While riding with a friend he saw a cow standing sideways on a steep hill and asked what do you call that? Lean Beef. Later we saw a cow laying down and asked, what do you call that? Ground beef.

#1323125

T. Gap Woo, August 23, 2020 at 11:20 pm

While riding with a friend he saw a cow standing sideways on a steep hill and asked what do you call that? Lean Beef. Later we saw a cow laying down and asked, what do you call that? Ground beef.

Welcome to the jokefest, Gene! Those were some beefy puns. I’d add more, but I’ve already shoveled a pile of cow pies last week, so I’ll bale out of this one.

BTW, did you hear about the rancher’s daughter, Lucy? She had very loose morals and all the cow manure. 🤪 (rim shot)

See you along the I-O-Way in 2021.

#1323127

T. Gap Woo, August 24, 2020 at 7:55 am

You might be a biking addict if:

– you prefer riding your mountain bike through the woods, because it keeps you off the streets. 🤪 (rim shot)

See you along the I-O-Way in 2021.

#1323128

LawnchairMan, August 24, 2020 at 6:23 pm

One of the great things about riding the rural Ragbrai roads is seeing so many brilliant farmers. They’re outstanding in their fields!
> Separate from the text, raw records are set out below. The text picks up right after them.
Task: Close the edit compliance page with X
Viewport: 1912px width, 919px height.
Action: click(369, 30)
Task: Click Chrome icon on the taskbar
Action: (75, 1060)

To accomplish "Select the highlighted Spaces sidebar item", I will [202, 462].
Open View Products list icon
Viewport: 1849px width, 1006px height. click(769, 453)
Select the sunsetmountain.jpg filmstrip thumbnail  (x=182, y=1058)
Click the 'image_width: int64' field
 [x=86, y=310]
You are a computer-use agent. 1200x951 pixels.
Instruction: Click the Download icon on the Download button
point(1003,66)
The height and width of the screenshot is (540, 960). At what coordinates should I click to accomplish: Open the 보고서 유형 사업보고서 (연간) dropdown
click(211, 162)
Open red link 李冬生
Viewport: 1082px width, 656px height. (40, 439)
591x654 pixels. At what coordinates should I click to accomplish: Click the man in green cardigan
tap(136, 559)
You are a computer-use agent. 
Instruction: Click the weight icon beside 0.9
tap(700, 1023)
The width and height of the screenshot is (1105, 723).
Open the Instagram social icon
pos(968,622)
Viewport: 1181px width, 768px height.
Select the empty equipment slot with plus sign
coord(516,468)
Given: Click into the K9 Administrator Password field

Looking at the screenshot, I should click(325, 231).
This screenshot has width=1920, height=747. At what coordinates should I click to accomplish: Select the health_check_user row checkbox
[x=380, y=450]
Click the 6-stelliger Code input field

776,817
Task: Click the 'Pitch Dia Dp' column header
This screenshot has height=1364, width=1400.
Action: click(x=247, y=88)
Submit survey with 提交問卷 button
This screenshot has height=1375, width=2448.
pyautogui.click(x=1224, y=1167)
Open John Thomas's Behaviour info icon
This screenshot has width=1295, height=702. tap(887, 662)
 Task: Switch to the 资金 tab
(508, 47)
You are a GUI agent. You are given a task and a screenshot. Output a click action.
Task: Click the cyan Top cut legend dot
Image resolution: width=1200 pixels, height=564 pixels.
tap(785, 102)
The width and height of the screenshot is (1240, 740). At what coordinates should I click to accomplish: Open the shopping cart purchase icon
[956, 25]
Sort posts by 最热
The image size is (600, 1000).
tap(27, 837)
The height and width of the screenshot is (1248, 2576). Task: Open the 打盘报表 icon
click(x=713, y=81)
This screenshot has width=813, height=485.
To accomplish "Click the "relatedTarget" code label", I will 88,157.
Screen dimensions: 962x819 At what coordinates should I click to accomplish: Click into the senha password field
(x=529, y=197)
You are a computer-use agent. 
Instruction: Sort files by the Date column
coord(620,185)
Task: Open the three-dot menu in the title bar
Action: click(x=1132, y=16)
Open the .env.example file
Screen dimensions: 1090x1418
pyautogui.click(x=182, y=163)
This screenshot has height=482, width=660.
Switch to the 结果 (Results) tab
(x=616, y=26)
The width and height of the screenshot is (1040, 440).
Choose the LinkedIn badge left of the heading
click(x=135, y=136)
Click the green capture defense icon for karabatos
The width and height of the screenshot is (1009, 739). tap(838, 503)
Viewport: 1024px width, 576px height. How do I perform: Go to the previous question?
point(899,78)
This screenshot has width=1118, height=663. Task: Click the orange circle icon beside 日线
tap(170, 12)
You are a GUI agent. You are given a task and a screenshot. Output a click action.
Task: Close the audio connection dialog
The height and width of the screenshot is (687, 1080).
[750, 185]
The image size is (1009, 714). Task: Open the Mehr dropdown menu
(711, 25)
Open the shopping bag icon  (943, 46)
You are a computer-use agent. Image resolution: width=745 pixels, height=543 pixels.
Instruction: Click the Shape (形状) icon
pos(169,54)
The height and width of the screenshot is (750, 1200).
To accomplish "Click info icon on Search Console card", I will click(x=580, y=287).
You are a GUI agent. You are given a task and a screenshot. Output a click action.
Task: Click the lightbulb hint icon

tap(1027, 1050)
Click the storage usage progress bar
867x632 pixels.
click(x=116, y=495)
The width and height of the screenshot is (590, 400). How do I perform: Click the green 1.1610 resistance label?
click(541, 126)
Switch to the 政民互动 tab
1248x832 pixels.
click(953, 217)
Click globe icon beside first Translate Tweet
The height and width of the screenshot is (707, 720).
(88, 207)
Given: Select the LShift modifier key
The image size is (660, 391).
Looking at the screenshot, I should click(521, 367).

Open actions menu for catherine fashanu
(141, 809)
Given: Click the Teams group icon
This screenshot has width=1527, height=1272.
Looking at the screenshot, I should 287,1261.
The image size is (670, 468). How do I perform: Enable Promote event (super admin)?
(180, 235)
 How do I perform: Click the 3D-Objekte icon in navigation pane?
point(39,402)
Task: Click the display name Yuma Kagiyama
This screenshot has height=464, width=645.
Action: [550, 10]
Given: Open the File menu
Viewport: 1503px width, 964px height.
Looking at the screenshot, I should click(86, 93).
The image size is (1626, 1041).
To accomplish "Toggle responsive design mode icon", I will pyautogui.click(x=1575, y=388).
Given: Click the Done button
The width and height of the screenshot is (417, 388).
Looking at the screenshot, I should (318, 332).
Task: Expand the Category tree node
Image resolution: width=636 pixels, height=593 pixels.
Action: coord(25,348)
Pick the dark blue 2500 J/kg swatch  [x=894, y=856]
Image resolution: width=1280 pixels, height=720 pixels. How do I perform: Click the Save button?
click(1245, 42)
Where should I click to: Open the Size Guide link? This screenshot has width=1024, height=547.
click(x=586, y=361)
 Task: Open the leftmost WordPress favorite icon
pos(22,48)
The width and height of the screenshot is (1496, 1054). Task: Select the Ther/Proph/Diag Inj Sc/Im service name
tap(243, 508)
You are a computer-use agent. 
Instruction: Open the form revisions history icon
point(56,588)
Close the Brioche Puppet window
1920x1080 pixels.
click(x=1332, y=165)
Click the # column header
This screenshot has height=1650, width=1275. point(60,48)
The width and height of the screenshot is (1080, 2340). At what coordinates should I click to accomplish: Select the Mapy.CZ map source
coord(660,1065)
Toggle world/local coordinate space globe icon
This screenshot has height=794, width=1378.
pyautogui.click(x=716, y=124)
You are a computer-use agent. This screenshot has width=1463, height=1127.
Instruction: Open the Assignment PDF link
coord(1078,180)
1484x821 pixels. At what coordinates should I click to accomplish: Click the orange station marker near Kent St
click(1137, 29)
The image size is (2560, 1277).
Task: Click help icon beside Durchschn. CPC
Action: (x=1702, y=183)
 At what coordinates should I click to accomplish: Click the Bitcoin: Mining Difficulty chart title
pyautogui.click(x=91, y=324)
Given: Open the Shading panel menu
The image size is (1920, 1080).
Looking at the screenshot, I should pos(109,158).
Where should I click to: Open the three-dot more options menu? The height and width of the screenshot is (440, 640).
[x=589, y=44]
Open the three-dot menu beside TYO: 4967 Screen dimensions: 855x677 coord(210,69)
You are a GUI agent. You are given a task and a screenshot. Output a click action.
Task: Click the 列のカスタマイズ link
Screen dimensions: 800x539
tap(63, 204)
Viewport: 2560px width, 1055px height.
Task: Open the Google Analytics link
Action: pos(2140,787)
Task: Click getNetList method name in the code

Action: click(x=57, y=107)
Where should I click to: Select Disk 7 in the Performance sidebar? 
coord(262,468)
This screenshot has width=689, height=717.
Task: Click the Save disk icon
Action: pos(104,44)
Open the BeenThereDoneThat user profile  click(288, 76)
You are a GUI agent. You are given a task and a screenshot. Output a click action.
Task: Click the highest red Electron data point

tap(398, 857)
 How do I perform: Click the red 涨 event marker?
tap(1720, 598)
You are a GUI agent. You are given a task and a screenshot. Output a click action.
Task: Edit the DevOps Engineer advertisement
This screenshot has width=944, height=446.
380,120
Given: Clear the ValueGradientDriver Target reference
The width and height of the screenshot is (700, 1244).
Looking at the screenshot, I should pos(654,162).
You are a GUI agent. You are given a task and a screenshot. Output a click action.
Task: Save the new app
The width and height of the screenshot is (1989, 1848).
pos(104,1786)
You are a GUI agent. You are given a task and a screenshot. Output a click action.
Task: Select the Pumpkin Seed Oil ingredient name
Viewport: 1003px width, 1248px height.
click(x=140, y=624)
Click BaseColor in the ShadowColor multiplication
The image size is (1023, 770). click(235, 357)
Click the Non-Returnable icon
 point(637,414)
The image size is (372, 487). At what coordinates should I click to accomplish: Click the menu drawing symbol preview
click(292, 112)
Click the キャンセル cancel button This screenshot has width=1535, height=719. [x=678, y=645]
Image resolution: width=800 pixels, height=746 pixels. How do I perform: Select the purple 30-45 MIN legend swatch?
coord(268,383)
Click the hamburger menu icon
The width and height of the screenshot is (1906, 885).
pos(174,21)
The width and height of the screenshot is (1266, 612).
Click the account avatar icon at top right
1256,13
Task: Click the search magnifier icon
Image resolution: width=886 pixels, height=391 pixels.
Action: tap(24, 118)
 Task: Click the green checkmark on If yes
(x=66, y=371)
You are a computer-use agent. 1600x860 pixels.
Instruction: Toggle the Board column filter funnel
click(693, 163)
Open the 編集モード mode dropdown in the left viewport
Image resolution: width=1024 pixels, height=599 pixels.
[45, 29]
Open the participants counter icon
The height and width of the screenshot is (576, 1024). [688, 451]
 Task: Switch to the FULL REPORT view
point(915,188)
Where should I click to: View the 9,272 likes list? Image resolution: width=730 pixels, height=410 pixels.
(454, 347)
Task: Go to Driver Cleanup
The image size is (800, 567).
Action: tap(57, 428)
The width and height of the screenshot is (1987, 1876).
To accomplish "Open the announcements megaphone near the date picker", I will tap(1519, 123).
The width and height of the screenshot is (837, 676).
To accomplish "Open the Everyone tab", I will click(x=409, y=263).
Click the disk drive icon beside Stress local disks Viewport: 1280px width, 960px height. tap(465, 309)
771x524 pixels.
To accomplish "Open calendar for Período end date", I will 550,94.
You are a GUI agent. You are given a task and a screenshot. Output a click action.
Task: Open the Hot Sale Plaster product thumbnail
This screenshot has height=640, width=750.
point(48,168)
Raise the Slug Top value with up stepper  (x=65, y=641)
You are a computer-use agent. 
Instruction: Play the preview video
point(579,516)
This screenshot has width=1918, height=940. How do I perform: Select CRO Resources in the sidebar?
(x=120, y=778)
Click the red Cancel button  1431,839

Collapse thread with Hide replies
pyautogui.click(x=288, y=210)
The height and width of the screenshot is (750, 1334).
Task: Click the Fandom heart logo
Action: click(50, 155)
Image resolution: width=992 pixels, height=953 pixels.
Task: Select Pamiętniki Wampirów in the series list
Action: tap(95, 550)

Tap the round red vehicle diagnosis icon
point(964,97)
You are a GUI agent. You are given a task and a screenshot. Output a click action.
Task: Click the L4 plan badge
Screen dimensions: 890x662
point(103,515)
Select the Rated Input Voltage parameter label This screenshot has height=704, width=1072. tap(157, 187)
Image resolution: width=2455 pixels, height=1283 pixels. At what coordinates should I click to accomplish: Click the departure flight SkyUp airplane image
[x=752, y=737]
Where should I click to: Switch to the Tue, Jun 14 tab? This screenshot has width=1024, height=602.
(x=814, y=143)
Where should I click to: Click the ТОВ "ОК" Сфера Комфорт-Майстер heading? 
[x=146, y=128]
One of my cousins was bragging about how big his family farm is. He said he could ride his bike all day and not get from one end to the other. I told him, “Yeah, I had a bike like that once!”

#1323152

LawnchairMan, August 24, 2020 at 6:44 pm

At one of the Ragbrai pass-through towns, a local farmer told me a story. He was teaching his son to drive the tractor and plow straight furrows. He told his boy to find something in the distance in the direction he wanted to plow and keep heading for it. The farmer left his son to his work and came back later to find his field furrowed with all manner of zigzags and loops. When he asked his boy what happened the son said, “I spotted something in the distance like you said Pa, but that cow kept movin’.”

#1323153

T. Gap Woo, August 24, 2020 at 10:52 pm

LCM,

Those were some pretty funny, Iowa-appropriate farming jokes. They were really corny! I have a good farming joke about plowing, but it’s NSFW. I’ll leave it to your imagination.

Obviously, neither you nor your cousin had Iowa-made equipment, since you couldn’t get from one end of the farm to the other. Perhaps you should have put antlers on your bikes. Remember, nothing runs like a Deere.

I will try to steer this thread back on trac-tor tomorrow. 🤪 (rim shot)

See you along the I-O-Way in 2021.

#1323158

“Bicycle Bill”, August 25, 2020 at 4:34 am

Hot, sweaty, and tired after finishing a metric century last weekend, I pulled up and went into an establishment that serves …. well, let’s call them ‘adult beverages’.  The guy behind the bar asked me what I’d been doing.  I told him, “Sitting on my butt for the last six hours.”
-“BB”-

This reply was modified 1 month, 3 weeks ago by "Bicycle Bill".